PLAIN CITY — Things were close midway through the first quarter as both teams matched each other for baskets, and Fremont High girls basketball led Davis 5-4.
Leading 6-4 after a free throw, junior forward Timea Gardiner dribbled off a screen and swished a 3-pointer, prompting a Davis timeout.
That was with 1:41 left in the first quarter. It would be until the 3:20 mark of the second before Davis would score again and by that time it would be a 21-point deficit.
Such is life for Region 1 teams the past few years.
Fremont led by as much as 45 and dismantled Davis 65-22 on Friday night in a meeting of the No. 1 and No. 3 ranked teams in the state’s 6A RPI rankings.
In smothering a Darts team that will likely finish no lower than third in Region 1, the Silverwolves have now won 44 consecutive Region 1 games, a streak that began Feb. 3, 2017, with a 14-point win at Northridge.
Region 1 teams can typically stay close to the Silverwolves (10-0, 2-0 Region 1) for a few early minutes, then find themselves down 20 or so points at halftime after watching a flurry of layups go through the net.
Gardiner made a couple more baskets underneath as part of the big first-half run. So did BYU-bound forward Emma Calvert, and so did center Maggie Mendelson.
Kallin Freestone twice flew in for offensive rebound put-backs in the first half, and the Silverwolves led 32-12 at the break. At the other end of the floor, Davis had a tough time getting an open shot thanks to Fremont’s defensive work.
“I feel like our defense generates a lot of our confidence, but the transition game has improved a lot this year,” Fremont head coach Lisa Dalebout said.

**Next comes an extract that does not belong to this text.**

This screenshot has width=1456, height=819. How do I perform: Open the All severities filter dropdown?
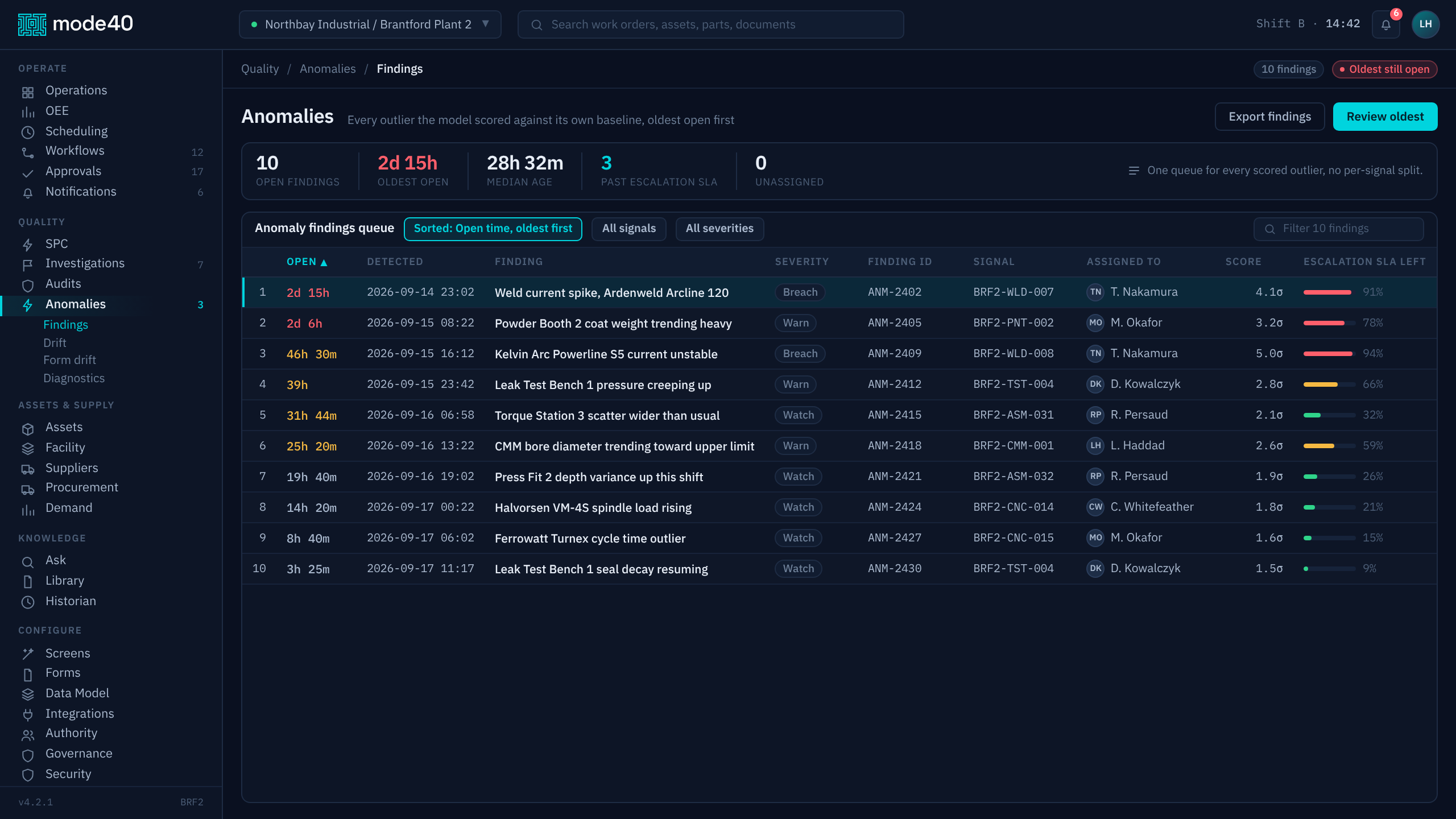(719, 229)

The first basket of the second half was a Calvert corner 3-pointer, and away it went. The lead ballooned to 42 in the second half, then Dalebout emptied the bench.
Gardiner led all scorers with 19 points, Calvert scored 13 and Mia Austin scored 12.
“It was nice to get a win, it was nice to play a really tough team. That team is really good. Early on they did some stuff that made us a little uncomfortable and we figured it out and adjusted to it, but they did well,” Dalebout said.
The Darts had scored 64 and 68 points their last two outings, and Fremont held them to their lowest point total of the season by far. Taylor Leavitt and Callie Tolman led Davis with six points each.
“We just contested everything, talked and communicated and then the energy just carried to offense,” said Gardiner, who added to her scoring total in the second half with a couple of cooly taken midrange jumpers.
Friday’s meeting featured the best group of girls basketball talent on the same floor in Northern Utah in a long time, maybe ever.
Fremont plays at least two girls who will play Division I basketball — Emma Calvert at BYU and Timea Gardiner, the latter currently the No. 4 ranked recruit nationally in the class of 2022 — and a third, Mendelson, who will have the choice between D-I basketball or volleyball (or both).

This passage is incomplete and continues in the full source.